## 問題 1
文書抜粋で紹介されている「TPP阻止の6つの大作戦」を、番号順にすべて挙げてください。

## 文書抜粋
総会議案にも盛り込まれている「TPP阻止の6つの大作戦」を訴えたのは、女性部事務局の藤原麻子さん。「6つの大作戦」――(1)学習大作戦、(2)署名と100円募金大作戦、(3)道端大作戦(田畑に看板やノボリなどをたてアピールする)、(4)シール大作戦(農産物にシールを貼ってアピールする)、(5)井戸端大作戦(対話する)、(6)様々な集会に参加して訴える――を紹介し、「想像力豊かに、女性ならではの運動を成功させましょう」と呼びかけました。
農業委員選挙に積極的に出よう
農業委員でもある千葉県の齋藤教子さんは、今年行われるいっせい農業委員選挙での積極的な立候補を訴えました。齋藤さんは、いま国では「2013年までにすべての農業委員会に女性委員がいるようにする」などの目標が閣議決定されており、自治体でも猛烈な勢いで女性農業委員を出す取り組みが始まっていることを紹介。「農民連の女性たちが積極的に農業委員になり、本当に農業を守るような意見を上げていきましょう」と訴えました。
胸はって農業したい
1人ぼっち作らず支え合いたい
5歳の娘を連れて参加した茨城県の椎名知哉子さんは、しんぶん「赤旗」に載った、「農作業で土日も休みがなく、3世代同居もつらい。ずっとこの生活が続くのかしら」という34歳の農家の女性の投書を紹介。「この女性は一人ぼっちなのでは。私も農民連や地域の女性部に行くと、農業のことも農家の生活のことも話せて、とても大切な場所です」と椎名さん。「一人ぼっちのお母さんをつくらないことも、農民連女性部の大切な役割だと思います。支え合えるのが農民連女性部ですよね?」と呼びかけ、会場は大きな拍手でこたえました。
最後に、久保田みき子さんが、「女性部が先頭に立って、TPPをはね返し、後継ぎが胸をはって継げるような農業にしていきましょう」と呼びかけ、閉会しました。
なお、日本共産党参院議員で党農林・漁民局長の紙智子さんが来賓のあいさつをしました。
女性部総会の目玉、夜の交流会には、今年も全国から100品目以上が大集合し、多種多彩な料理でテーブルがいっぱいになりました。
農民連会長の白石淳一さんが、中央行動から駆けつけ、あいさつ。「ここに並んでいる料理・食材こそ日本の食文化だということを、大きな声で強調したい。菅政権は、農業は企業がやればいいと言うが、こういう食材が出来るのも、日本の農業が家族経営で、手間ひまいとわず、丹精こめて農作物を育てるからです。日本の食文化を外国に売り渡すTPPを阻止する運動に、女性パワーを大いにいかしてください」と述べました。
踊りのコーナーでは、「三池炭坑節」を「TPPやめさせよう」節に替え歌にして踊り、大盛り上がりとなりました。

## 問題 2
エントリの「820x842 pixels.」を含む行から始まり「pyautogui.click(x=309, y=172)」を含む行で終わる範囲について、「magnifier」を「magnifying glass」に置き換えてください。ほかは変えずに、その範囲の行だけを書き直してください。

## データ行
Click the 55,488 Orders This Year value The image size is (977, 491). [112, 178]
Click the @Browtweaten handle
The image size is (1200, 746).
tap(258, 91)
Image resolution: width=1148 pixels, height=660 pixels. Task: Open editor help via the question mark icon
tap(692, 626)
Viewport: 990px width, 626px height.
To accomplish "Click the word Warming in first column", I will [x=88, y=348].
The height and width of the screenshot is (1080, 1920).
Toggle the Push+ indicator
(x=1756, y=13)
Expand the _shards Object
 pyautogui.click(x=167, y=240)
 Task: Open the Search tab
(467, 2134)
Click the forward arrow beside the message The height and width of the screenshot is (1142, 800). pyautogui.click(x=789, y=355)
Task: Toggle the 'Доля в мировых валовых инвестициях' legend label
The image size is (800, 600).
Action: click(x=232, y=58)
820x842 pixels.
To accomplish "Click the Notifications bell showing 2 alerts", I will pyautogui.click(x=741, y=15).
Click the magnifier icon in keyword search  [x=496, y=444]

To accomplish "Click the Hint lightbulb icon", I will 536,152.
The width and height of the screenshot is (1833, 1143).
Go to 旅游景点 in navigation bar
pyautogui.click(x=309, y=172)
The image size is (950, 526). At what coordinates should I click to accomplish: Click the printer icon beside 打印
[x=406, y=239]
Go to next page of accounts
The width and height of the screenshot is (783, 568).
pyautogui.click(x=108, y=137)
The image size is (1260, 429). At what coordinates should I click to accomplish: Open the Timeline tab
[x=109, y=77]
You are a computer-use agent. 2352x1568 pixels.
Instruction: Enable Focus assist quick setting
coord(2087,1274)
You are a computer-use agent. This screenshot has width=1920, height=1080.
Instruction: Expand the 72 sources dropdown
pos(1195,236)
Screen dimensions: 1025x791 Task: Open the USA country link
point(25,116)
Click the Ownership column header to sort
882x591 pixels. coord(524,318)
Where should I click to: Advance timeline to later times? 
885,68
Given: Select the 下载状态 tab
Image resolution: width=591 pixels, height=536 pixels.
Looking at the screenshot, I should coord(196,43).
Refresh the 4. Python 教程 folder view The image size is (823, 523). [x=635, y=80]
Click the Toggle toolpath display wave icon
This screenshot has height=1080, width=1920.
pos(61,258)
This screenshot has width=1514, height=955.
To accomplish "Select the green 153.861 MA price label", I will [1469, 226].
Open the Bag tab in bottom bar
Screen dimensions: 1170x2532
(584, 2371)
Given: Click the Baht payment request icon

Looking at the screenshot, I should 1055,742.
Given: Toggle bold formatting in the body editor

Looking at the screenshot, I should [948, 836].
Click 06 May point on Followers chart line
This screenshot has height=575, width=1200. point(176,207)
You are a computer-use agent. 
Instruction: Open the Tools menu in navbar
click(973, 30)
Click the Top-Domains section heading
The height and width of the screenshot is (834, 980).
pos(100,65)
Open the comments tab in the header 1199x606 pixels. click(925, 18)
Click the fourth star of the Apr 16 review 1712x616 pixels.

## 正解 1
(1)学習大作戦
(2)署名と100円募金大作戦
(3)道端大作戦
(4)シール大作戦
(5)井戸端大作戦
(6)様々な集会に参加して訴える

## 正解 2
820x842 pixels.
To accomplish "Click the Notifications bell showing 2 alerts", I will pyautogui.click(x=741, y=15).
Click the magnifying glass icon in keyword search  [x=496, y=444]

To accomplish "Click the Hint lightbulb icon", I will 536,152.
The width and height of the screenshot is (1833, 1143).
Go to 旅游景点 in navigation bar
pyautogui.click(x=309, y=172)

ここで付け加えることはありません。